In 1172, the new pope, Alexander III, further encouraged Henry to advance the integration of the Irish Church with Rome. Henry was authorised to impose a tithe of one penny per hearth as an annual contribution. This church levy, called Peter's Pence, is still extant in Ireland as a voluntary donation. In turn, Henry accepted the title of Lord of Ireland which Henry conferred on his younger son, John Lackland, in 1185. This defined the Irish state as the Lordship of Ireland. When Henry's successor died unexpectedly in 1199, John inherited the crown of England and retained the Lordship of Ireland.

Irish soldiers, 1521 — by Albrecht Dürer.

Over the century that followed, Norman feudal law gradually replaced the Gaelic Brehon Law so that by the late 13th century the Norman-Irish had established a feudal system throughout much of Ireland. Norman settlements were characterised by the establishment of baronies, manors, towns and the seeds of the modern county system. A version of the Magna Carta (the Great Charter of Ireland), substituting Dublin for London and Irish Church for Church of England, was published in 1216 and the Parliament of Ireland was founded in 1297.

However, from the mid-14th century, after the Black Death, Norman settlements in Ireland went into a period of decline. The Norman rulers and the Gaelic Irish elites intermarried and the areas under Norman rule became Gaelicised. In some parts, a hybrid Hiberno-Norman culture emerged. In response, the Irish parliament passed the Statutes of Kilkenny in 1367. These were a set of laws designed to prevent the assimilation of the Normans into Irish society by requiring English subjects in Ireland to speak English, follow English customs and abide by English law.[40] However, by the end of the 15th century central English authority in Ireland had all but disappeared and a renewed Irish culture and language, albeit with Norman influences, was dominant again. English Crown control remained relatively unshaken in an amorphous foothold around Dublin known as The Pale and under the provisions of Poynings' Law of 1494, the Irish Parliamentary legislation was subject to the approval of the English Parliament.

Kingdom of Ireland

A scene from The Image of Irelande (1581) showing a chieftain at a feast.

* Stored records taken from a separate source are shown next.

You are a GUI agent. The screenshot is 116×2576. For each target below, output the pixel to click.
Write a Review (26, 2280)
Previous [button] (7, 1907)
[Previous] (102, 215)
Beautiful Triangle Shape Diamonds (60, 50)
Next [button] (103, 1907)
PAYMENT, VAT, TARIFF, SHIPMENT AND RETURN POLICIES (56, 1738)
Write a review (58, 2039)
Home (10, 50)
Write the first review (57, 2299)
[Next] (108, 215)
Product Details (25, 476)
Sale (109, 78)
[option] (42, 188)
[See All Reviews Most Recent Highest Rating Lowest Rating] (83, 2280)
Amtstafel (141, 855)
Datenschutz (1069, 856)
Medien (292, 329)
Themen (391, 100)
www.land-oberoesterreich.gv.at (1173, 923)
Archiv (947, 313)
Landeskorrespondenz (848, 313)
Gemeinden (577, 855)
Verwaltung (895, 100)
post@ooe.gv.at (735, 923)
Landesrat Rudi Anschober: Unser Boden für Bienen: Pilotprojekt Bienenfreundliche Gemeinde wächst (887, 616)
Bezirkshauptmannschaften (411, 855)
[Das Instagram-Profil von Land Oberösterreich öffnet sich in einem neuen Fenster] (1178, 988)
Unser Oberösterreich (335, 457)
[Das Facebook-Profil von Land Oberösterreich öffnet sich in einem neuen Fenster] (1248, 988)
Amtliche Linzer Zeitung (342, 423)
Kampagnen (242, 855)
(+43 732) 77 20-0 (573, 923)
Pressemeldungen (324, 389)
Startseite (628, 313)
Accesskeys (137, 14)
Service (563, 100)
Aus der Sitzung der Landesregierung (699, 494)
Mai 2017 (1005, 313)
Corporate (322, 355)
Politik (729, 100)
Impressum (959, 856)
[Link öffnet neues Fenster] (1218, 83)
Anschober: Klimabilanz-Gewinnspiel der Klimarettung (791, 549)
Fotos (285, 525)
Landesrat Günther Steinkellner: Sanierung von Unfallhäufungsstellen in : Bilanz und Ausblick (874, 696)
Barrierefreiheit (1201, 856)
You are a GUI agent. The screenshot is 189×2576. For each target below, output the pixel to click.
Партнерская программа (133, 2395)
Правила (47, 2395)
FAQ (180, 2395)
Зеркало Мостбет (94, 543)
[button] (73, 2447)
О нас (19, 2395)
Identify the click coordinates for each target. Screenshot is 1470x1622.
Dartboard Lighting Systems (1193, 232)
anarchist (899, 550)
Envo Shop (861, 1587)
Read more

The title of King of Ireland was re-created in 1542 by Henry VIII, then King of England, of the Tudor dynasty. English rule of law was reinforced and expanded in Ireland during the latter part of the 16th century leading to the Tudor conquest of Ireland. A near complete conquest was achieved by the turn of the 17th century, following the Nine Years' War and the Flight of the Earls. This control was further consolidated during the wars and conflicts of the 17th century, which witnessed English and Scottish colonisation in the Plantations of Ireland, the Wars of the Three Kingdoms and the Williamite War. Irish losses during the Wars of the three Kingdoms (which, in Ireland, included the Irish Confederacy and the Cromwellian conquest of Ireland) are estimated to include 20,000 battlefield casualties. 200,000 civilians are estimated to have died as a result of a combination of war-related famine, displacement, guerilla activity and pestilence over the duration of the war. A further 50,000[Note 2] were sent to slavery in the West Indies. Some historians estimate that as much as half of the pre-war population of Ireland may have died as a result of the conflict.[43]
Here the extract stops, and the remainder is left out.